As my students were filling in their agendas today and looking over their nightly words, a student raised his hand and questioned, “What does the word choicest mean, and how would you use it in a sentence?” Together we looked up the definition, and struggled to come up with a sentence. It led me to question what is the purpose of learning new words and giving weekly spelling tests?

At my school, we use the SRA Spelling Mastery Program, and it has great benefits for teaching students phonetics and spelling rules, however, at times the word choices boggle my mind. When would a student ever use the word choicest in a sentence? Furthermore, when would I ever use it?

I began to question the reasons for spelling tests and teaching words, and have come to the conclusion that the words must be meaningful in order for them to serve a purpose. As I thought further though, I began to wonder if the implication for teaching spelling words still exists in a technology driven society. We have computers that spell check, and smart phones and tablets that self correct. Is there a place for spelling? Is there a reason to teach words when the answer is given to you with the click of a button?

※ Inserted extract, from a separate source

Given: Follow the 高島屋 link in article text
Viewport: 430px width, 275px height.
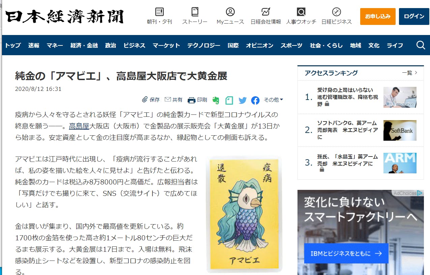Looking at the screenshot, I should 79,126.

As I began to look further into this issue, I came across a scholar named Sugata Mitra. He has made the headlines several times it the UK for his controversial belief that lessons in spelling do not have a place in the 21st century, and that phones have made teaching grammar and spelling unnecessary. The man makes a valid point and of course there are highly opinionated views on both sides of the topic, but it is something to think about. Will we continue to teach spelling in the future or are we moving towards a society that does not value it anymore? Is there even a need for it?

Sugata Mitra has an interesting Ted Talk about where the future of schools are heading, and his ideal “School in the Cloud.” Watch the video below and share your thoughts. It might seem unrealistic, but then again who would have thought we would be where we are today with technology? Maybe he isn’t so far off.

Once Upon a Time in the Land of Student Writing…


Thinking back on my time in school one of my passions was story writing. In fact, I remember spending weekends writing stories about The Black Stallion. There were two benefits to it for me: First, I could spend quality time with my parents on the computer, and second, I could use the perforated holey sides of the paper for toilet paper for my barbies. It was a win-win situation.


As in any classroom, I have an immense mixture of students; personalities, abilities, strengths, and characters. My class is composed of 60% ELL students who may lack the vocabulary that allows them to be great writers. This, however, does not change my image of them or the expectations that I hold for them. As a teacher I believe that challenging students is the best way to help them improve and succeed.

During the last few months we have been working away at our big project of writing a fiction story. My school uses the narrative writing format as designed by Barbara Mariconda. It provides students with a structure to follow, but still allows for creativity to flow. The process has been long and tedious, but the final projects have blown me away! These are nine year olds writing, and when I think about what I was writing at nine, well they do not even compare. However, the one thing that I found especially fascinating was the fact that I could not tell the difference between an ELL learner and a non-ELL learner. Maybe you can? See for yourself. Below are two examples of my students’ final masterpieces.

Student #1 Story
Student #2 Story

Each day the capabilities and determination of my students amazes me. This was another proof to me that when students are challenged, held to high expectations, supported, and loved their capabilities are endless!